Head high, she swept out of the room. A second later, head even higher, she swept back in, snatched up the money and was gone again.
Tom glanced at Jane.
Not my daughter – he could almost hear her thoughts. He sighed, raised his eyebrows, then stood.
“Right, let’s go. Kelly can meet us there when she’s ready.”
“If she wants, “Jane said.”Don’t make her.”
Don’t make things more difficult: more words they couldn’t say. He took Jane’s hand. “Is the Italian going to be all right?”
“It’s fine. I don’t feel that sick any more, in fact, I’m hungry!”
In the car on the way to the restaurant, he said, “Do you think she’ll …?” then he stopped.
“Meet us there? Buy her Mum a gift? Just give her time, Tom, she’s a good kid.”
“I know, but she’s angry right now.”
“It isn’t easy – new house, new step mum and now,” she glanced down, “new baby brother or sister.”
Tom half-smiled. “I heard her on the phone to a friend – apparently it’s gross!”

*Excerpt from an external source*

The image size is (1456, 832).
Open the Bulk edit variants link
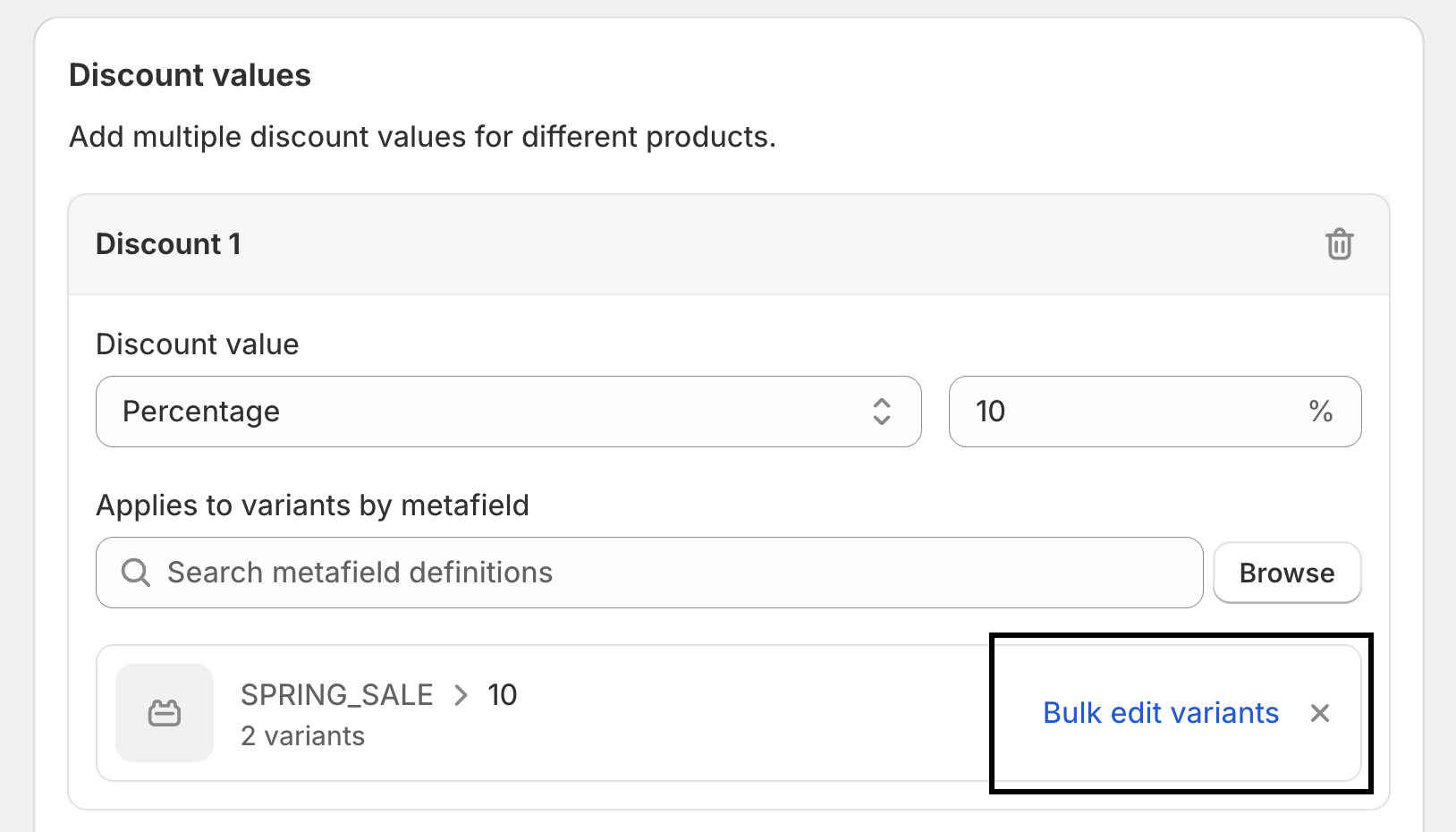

“The thought that we’re having sex!”
Jane laughed at him. “I remember feeling like that when Mum got pregnant with Lucy, I was 12 then, not quite as old as Kelly.”
They were sitting near the window, menus open, drinks on the table, one space still vacant. The waiter lingered nearby and Tom looked at his watch. “We should order.”

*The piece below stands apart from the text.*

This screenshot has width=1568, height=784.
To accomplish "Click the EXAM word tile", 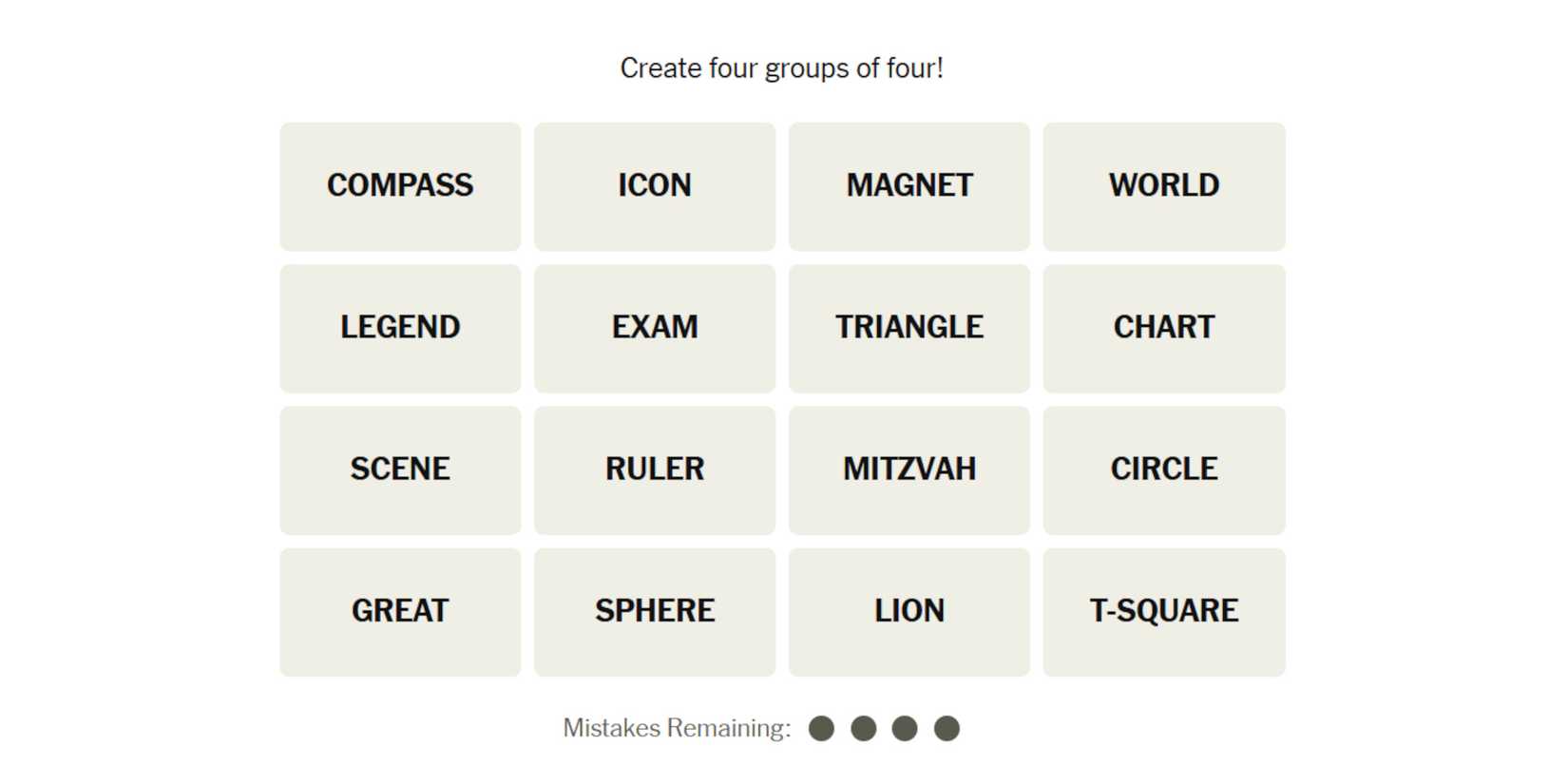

“Give her a few minutes more,” Jane said. “Look, there she is!” Kelly was hurrying up the path to the restaurant, her arms full. “I think she’s got her Mum something too.”
Tom exhaled. Mothers’ Day might be going to work out.
Kelly burst into the restaurant, then thrust her package at Jane. “Happy Mothers’ Day.”
Jane flushed, then started to open her gift.
As she did, Kelly said, “Dad, I need more cash to get a gift for Mum!”